# The task
Please find all lines in the data that hold the string "Switch" and copy them.

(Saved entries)
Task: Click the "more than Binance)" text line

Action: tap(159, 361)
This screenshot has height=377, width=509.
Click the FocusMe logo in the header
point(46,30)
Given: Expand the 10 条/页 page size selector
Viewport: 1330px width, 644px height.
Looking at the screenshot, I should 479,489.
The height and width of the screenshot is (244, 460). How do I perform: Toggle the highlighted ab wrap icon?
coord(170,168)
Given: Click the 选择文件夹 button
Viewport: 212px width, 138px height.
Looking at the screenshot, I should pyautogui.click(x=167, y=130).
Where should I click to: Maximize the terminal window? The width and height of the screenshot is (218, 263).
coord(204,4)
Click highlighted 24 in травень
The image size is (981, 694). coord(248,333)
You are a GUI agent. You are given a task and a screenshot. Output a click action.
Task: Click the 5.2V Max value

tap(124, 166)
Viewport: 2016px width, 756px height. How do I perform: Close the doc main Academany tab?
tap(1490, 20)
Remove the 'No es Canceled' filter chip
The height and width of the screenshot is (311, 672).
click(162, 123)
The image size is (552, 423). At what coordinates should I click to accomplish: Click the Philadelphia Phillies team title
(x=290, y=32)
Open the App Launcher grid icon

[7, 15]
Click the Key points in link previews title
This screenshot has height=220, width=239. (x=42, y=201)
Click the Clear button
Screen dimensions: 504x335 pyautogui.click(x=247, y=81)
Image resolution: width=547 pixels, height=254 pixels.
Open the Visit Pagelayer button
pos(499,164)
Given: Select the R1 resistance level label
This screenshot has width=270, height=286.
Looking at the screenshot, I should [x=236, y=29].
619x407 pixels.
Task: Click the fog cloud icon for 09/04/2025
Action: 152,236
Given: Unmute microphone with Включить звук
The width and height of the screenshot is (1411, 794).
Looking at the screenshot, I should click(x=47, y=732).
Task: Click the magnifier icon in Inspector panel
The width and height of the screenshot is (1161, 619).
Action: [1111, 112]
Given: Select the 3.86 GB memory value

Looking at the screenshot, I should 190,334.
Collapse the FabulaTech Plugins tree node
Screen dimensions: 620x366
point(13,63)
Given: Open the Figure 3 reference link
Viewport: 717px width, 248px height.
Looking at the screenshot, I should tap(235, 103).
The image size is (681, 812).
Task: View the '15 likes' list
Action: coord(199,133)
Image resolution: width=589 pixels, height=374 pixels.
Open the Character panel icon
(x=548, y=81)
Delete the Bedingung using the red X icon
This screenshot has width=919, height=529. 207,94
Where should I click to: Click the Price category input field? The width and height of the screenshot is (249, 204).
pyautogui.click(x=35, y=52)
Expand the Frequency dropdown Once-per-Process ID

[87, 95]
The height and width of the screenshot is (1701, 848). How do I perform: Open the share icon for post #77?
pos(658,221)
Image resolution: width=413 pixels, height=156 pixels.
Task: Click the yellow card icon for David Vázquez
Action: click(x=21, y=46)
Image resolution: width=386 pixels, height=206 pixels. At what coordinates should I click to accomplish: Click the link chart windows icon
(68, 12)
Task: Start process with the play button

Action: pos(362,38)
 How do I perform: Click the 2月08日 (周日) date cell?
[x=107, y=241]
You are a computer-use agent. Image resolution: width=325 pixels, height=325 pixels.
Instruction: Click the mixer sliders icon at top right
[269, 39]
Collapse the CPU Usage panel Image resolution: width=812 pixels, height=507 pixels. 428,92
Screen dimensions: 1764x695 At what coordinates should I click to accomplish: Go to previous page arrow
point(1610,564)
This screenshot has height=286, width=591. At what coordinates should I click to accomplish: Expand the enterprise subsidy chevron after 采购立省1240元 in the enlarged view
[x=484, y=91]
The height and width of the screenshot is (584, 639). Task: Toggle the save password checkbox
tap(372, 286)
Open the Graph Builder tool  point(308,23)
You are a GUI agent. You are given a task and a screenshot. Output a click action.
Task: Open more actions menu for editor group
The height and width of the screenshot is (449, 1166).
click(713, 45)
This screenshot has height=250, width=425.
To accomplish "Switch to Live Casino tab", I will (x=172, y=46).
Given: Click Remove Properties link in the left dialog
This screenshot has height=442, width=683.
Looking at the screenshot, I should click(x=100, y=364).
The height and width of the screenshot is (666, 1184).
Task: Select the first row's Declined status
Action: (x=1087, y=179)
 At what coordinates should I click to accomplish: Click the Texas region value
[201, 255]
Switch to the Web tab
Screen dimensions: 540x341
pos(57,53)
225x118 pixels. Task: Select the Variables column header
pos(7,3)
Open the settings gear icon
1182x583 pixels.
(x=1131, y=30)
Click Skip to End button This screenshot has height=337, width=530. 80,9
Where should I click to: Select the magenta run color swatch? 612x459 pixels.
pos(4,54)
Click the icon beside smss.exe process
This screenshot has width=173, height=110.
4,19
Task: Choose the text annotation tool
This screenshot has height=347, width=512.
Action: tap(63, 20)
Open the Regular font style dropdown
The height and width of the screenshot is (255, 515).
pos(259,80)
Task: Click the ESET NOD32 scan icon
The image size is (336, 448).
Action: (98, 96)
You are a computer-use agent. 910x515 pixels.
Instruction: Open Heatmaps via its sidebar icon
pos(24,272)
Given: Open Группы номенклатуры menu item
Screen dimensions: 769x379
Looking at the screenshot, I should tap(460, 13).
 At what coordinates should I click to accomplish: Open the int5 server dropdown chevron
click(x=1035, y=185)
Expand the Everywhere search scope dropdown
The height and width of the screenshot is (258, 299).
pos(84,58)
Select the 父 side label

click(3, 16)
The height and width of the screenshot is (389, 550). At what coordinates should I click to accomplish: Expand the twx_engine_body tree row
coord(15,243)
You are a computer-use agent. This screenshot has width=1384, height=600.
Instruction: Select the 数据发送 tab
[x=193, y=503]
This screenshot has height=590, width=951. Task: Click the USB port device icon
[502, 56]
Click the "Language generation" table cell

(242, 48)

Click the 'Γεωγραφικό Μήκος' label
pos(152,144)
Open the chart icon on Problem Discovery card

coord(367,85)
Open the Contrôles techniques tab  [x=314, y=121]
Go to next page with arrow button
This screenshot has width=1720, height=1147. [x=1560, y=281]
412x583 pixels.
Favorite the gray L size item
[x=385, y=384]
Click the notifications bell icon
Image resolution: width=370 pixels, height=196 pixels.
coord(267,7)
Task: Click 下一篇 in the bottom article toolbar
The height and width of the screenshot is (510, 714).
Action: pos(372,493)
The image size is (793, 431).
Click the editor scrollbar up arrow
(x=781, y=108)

# Task answer
To accomplish "Switch to Live Casino tab", I will (x=172, y=46).
Switch to the Web tab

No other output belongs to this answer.